Nutrient run-off from agricultural land is a significant source of nutrients entering estuaries in the Geographe catchment. Excess nutrients entering waterways from fertiliser and effluent reduces water quality, which can lead to algal blooms, low oxygen and fish kills. Farmers have a vital role to play in improving water quality through reducing nutrients loss off farm.
Through a range of Revitalising Geographe Waterways projects, GeoCatch and industry groups, along with farmers are working together to reduce nutrient run off from farms.
Nutrients from agricultural fertiliser are the major contributor of nutrients entering Geographe waterways. Improving fertiliser decisions on farm benefits both the farmer’s profitability and the water quality of Geographe waterways.
Over the last six years GeoCatch and the Department of Primary Industries and Regional Development (DPIRD) have been working in partnership with farmers and industry to improve fertiliser management through various fertiliser management projects.

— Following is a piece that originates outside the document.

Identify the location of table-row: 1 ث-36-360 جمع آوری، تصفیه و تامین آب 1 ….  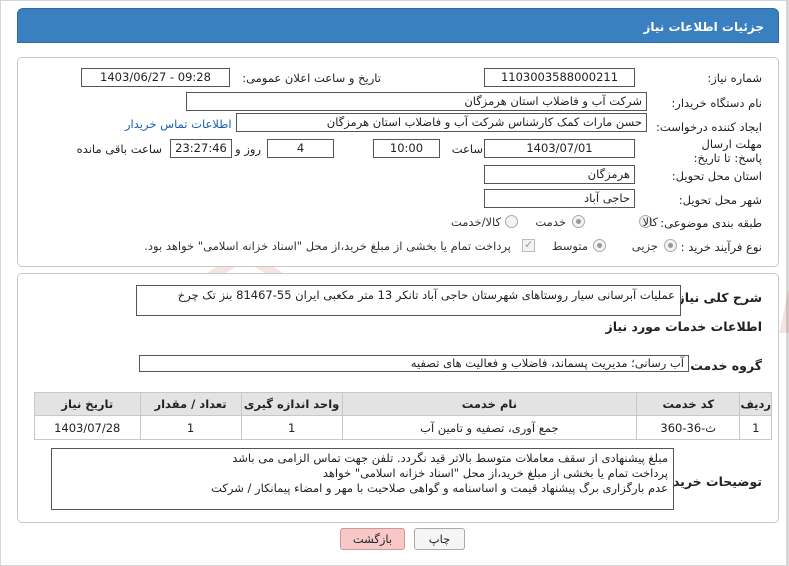
(403, 428).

These projects support farmers through soil testing, nutrient mapping, farmer workshops and access to agronomic advice to ensure fertiliser and profits stay on the farm and out of Geographe waterways. 80 additional farmers have had the opportunity to participate in soil testing programs through Revitalising Geographe Waterways.
The Geographe Catchment supports close to a quarter of the dairy farms in the state and is an important industry on a local and state scale. With the average cow producing up to 50kg of manure each day the management of effluent is an important issue for farmers and Geographe waterways. Over the last decade GeoCatch have been working with Western Dairy and dairy farmers to improve dairy effluent on Geographe farms. Revitalising Geographe Waterways has supported 10 dairy farmers develop and implement effluent plans to improve dairy effluent and reduce nutrient loss from dairy sheds.
Healthy waterways provide habitat to aquatic wildlife and help reduce nutrients and sediments entering Vasse Wonnerup wetlands and Geographe Bay. In recognition of this important function GeoCatch have been working with farmers over the last 20 years to protect and enhance Geographe waterways by installing stock exclusion fencing and restoring native vegetation. An additional 40km of fencing and 10Ha of revegetation has been carried out to date under Revitalising Geographe Waterways.
Soil amendments are products that bind with phosphorus, keeping it within the soil available for plant growth rather than washing into waterways. Using soil amendments can significantly reduce phosphorus loss when combined with good fertiliser management. Revitalising Geographe Waterways has established and continues to monitor two trial sites on farms to assess the effectiveness of the soil amendment Iron Man Gypsum in reducing phosphorus loss.
GeoCatch has coordinated the development of nutrient management best management practices (BMPs) for high rainfall grazing land. The guidelines have been developed with input from farmers, scientists, catchment groups and fertiliser industry representatives and provide valuable information to help grazing farmers maximise stock productivity, while minimising environmental impacts in local waterways.
The BMP Framework allows farmers to compare their current farming operations to ‘best practice’ to improve nutrient management on farm and track progress over time to demonstrate sustainable farming practices. GeoCatch will be utilising the BMP framework with Geographe farmers during the development of nutrient plans.